The applications of DNA tools for selection and management hold great promise to enhance the response to selection and to improve efficiencies of management. The former can be viewed as an opportunity to increase the accuracy of genetic assessment of replacement candidates at critical selection points and the latter as optimally categorising individuals for targeted management strategies.

For marker-assisted selection (MAS), two categories of traits are considered. The first includes traits for which routine genetic evaluations are obtained from phenotypic and pedigree information and the second comprises traits without routine evaluations. The development of DNA tests for traits with information already available can enhance the accuracy of those genetic evaluations if the DNA information is seamlessly integrated into existing genetic prediction infrastructures and used to augment other sources of information. The increase in accuracy will be most pronounced in young animals with no recorded progeny, and, hence, has high value for selection of replacement animals. The magnitude of the increase in accuracy depends on available records on relatives, heritability and portion of heritable variation accounted for by the tests, (Lande and Thompson 1990; Thallman et al. 2009). For traits not routinely recorded or evaluated, the benefits are obvious and potentially allow for selection pressure to be applied to novel, yet economically relevant traits such as feed efficiency or susceptibility to certain complex diseases. Unfortunately, for predictive tests to be developed that achieve sufficient reliability, large discovery populations need to be constructed that measure these novel phenotypes. Consequently, we have witnessed tests being deployed that are based on limited information and that describe little phenotypic variation (Van Eenennaam et al. 2009).

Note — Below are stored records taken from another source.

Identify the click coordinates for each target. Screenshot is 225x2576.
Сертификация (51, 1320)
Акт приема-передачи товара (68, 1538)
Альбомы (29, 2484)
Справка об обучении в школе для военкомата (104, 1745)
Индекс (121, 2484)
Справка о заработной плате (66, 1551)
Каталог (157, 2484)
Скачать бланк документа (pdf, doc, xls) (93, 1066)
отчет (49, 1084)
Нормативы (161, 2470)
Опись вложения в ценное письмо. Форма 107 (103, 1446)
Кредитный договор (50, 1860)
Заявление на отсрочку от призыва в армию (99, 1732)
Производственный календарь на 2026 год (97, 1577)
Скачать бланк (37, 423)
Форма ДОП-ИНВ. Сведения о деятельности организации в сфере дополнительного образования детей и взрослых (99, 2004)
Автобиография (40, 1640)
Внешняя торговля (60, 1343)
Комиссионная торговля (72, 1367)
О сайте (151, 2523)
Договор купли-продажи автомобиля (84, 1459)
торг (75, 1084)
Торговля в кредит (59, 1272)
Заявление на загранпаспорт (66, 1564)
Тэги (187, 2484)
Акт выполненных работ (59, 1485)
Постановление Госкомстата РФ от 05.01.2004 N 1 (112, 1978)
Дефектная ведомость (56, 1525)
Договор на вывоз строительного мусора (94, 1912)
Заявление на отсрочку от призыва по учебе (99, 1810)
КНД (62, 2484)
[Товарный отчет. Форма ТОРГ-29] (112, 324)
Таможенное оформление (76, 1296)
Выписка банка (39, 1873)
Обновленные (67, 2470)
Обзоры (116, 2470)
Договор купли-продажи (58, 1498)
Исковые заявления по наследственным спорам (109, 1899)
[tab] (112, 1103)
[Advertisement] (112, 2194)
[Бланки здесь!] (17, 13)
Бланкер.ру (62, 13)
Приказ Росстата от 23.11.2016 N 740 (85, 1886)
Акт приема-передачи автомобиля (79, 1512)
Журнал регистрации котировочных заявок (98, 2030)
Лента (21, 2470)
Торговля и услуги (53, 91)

Marker-assisted management (MAM) is the process of making management decisions on the basis of the prediction of an animal’s performance from marker panels. Examples include developing individualised implanting strategies to complement genetic potential, placing feeder cattle into pens on the basis of the risk of disease to provide preventative treatment, or on the basis of predictions of time to finish with the goal of optimising feeding programs. The DNA prediction equations for MAM would ideally account for both additive and non-additive genetic effects. Steps to developing DNA tools to support MAS and MAM include discovery of associations of markers with quantitative trait loci (QTL) explaining variation in the trait of interest and then, ideally, replicating discovery results in independent populations.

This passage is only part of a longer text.